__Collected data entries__
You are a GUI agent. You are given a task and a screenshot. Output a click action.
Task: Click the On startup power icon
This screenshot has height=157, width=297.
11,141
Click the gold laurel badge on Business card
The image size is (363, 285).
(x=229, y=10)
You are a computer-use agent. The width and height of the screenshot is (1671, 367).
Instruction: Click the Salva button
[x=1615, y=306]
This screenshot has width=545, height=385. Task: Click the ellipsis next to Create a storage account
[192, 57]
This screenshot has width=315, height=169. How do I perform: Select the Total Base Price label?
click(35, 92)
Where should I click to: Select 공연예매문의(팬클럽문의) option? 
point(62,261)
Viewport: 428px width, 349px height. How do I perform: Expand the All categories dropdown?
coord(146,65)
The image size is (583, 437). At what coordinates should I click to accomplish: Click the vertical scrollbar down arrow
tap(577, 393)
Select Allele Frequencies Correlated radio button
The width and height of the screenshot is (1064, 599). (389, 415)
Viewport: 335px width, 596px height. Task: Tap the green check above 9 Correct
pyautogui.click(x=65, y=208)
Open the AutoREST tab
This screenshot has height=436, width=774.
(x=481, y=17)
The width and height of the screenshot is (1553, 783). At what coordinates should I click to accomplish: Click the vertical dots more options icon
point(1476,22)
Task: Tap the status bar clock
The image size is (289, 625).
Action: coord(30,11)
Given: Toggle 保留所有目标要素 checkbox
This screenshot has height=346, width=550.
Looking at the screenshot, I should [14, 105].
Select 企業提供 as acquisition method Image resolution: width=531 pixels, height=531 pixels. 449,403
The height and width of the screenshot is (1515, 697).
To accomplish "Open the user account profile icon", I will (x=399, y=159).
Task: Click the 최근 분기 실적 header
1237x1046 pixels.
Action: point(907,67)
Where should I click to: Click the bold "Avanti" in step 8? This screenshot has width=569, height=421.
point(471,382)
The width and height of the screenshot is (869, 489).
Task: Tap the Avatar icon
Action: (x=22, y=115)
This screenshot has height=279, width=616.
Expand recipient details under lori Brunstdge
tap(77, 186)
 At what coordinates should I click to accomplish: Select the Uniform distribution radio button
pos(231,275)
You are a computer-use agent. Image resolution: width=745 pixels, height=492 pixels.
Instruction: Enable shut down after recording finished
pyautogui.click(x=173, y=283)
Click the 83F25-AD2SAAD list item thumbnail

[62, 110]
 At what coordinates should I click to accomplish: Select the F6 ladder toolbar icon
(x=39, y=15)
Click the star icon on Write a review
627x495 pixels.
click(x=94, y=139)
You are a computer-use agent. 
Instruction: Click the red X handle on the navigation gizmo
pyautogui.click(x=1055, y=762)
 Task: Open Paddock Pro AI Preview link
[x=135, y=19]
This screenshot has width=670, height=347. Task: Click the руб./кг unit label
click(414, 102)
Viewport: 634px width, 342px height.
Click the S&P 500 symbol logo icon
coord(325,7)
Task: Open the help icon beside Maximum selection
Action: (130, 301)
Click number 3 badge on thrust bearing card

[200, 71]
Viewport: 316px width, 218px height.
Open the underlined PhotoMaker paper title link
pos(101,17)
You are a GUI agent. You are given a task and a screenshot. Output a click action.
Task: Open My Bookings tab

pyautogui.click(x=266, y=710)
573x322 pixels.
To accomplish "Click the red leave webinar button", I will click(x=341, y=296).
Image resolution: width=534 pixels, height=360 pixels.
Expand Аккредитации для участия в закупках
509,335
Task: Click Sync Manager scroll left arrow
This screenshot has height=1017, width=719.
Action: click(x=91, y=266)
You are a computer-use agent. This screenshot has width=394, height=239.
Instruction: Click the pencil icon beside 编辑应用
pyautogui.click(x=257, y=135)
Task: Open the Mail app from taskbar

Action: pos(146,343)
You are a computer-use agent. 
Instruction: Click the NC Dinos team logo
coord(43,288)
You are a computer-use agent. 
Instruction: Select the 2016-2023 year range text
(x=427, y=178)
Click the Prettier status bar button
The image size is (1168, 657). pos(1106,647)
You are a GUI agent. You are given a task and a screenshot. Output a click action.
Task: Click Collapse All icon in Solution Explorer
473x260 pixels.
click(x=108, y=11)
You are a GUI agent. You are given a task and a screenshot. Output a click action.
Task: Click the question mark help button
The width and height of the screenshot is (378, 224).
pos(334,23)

__Your instructions__
Show the data once more, exactly as it was written.

__Exercise response__
You are a GUI agent. You are given a task and a screenshot. Output a click action.
Task: Click the On startup power icon
This screenshot has height=157, width=297.
11,141
Click the gold laurel badge on Business card
The image size is (363, 285).
(x=229, y=10)
You are a computer-use agent. The width and height of the screenshot is (1671, 367).
Instruction: Click the Salva button
[x=1615, y=306]
This screenshot has width=545, height=385. Task: Click the ellipsis next to Create a storage account
[192, 57]
This screenshot has width=315, height=169. How do I perform: Select the Total Base Price label?
click(35, 92)
Where should I click to: Select 공연예매문의(팬클럽문의) option? 
point(62,261)
Viewport: 428px width, 349px height. How do I perform: Expand the All categories dropdown?
coord(146,65)
The image size is (583, 437). At what coordinates should I click to accomplish: Click the vertical scrollbar down arrow
tap(577, 393)
Select Allele Frequencies Correlated radio button
The width and height of the screenshot is (1064, 599). (389, 415)
Viewport: 335px width, 596px height. Task: Tap the green check above 9 Correct
pyautogui.click(x=65, y=208)
Open the AutoREST tab
This screenshot has height=436, width=774.
(x=481, y=17)
The width and height of the screenshot is (1553, 783). At what coordinates should I click to accomplish: Click the vertical dots more options icon
point(1476,22)
Task: Tap the status bar clock
The image size is (289, 625).
Action: coord(30,11)
Given: Toggle 保留所有目标要素 checkbox
This screenshot has height=346, width=550.
Looking at the screenshot, I should [14, 105].
Select 企業提供 as acquisition method Image resolution: width=531 pixels, height=531 pixels. 449,403
The height and width of the screenshot is (1515, 697).
To accomplish "Open the user account profile icon", I will (x=399, y=159).
Task: Click the 최근 분기 실적 header
1237x1046 pixels.
Action: point(907,67)
Where should I click to: Click the bold "Avanti" in step 8? This screenshot has width=569, height=421.
point(471,382)
The width and height of the screenshot is (869, 489).
Task: Tap the Avatar icon
Action: (x=22, y=115)
This screenshot has height=279, width=616.
Expand recipient details under lori Brunstdge
tap(77, 186)
 At what coordinates should I click to accomplish: Select the Uniform distribution radio button
pos(231,275)
You are a computer-use agent. Image resolution: width=745 pixels, height=492 pixels.
Instruction: Enable shut down after recording finished
pyautogui.click(x=173, y=283)
Click the 83F25-AD2SAAD list item thumbnail

[62, 110]
 At what coordinates should I click to accomplish: Select the F6 ladder toolbar icon
(x=39, y=15)
Click the star icon on Write a review
627x495 pixels.
click(x=94, y=139)
You are a computer-use agent. 
Instruction: Click the red X handle on the navigation gizmo
pyautogui.click(x=1055, y=762)
 Task: Open Paddock Pro AI Preview link
[x=135, y=19]
This screenshot has width=670, height=347. Task: Click the руб./кг unit label
click(414, 102)
Viewport: 634px width, 342px height.
Click the S&P 500 symbol logo icon
coord(325,7)
Task: Open the help icon beside Maximum selection
Action: (130, 301)
Click number 3 badge on thrust bearing card

[200, 71]
Viewport: 316px width, 218px height.
Open the underlined PhotoMaker paper title link
pos(101,17)
You are a GUI agent. You are given a task and a screenshot. Output a click action.
Task: Open My Bookings tab

pyautogui.click(x=266, y=710)
573x322 pixels.
To accomplish "Click the red leave webinar button", I will click(x=341, y=296).
Image resolution: width=534 pixels, height=360 pixels.
Expand Аккредитации для участия в закупках
509,335
Task: Click Sync Manager scroll left arrow
This screenshot has height=1017, width=719.
Action: click(x=91, y=266)
You are a computer-use agent. This screenshot has width=394, height=239.
Instruction: Click the pencil icon beside 编辑应用
pyautogui.click(x=257, y=135)
Task: Open the Mail app from taskbar

Action: pos(146,343)
You are a computer-use agent. 
Instruction: Click the NC Dinos team logo
coord(43,288)
You are a computer-use agent. 
Instruction: Select the 2016-2023 year range text
(x=427, y=178)
Click the Prettier status bar button
The image size is (1168, 657). pos(1106,647)
You are a GUI agent. You are given a task and a screenshot. Output a click action.
Task: Click Collapse All icon in Solution Explorer
473x260 pixels.
click(x=108, y=11)
You are a GUI agent. You are given a task and a screenshot. Output a click action.
Task: Click the question mark help button
The width and height of the screenshot is (378, 224).
pos(334,23)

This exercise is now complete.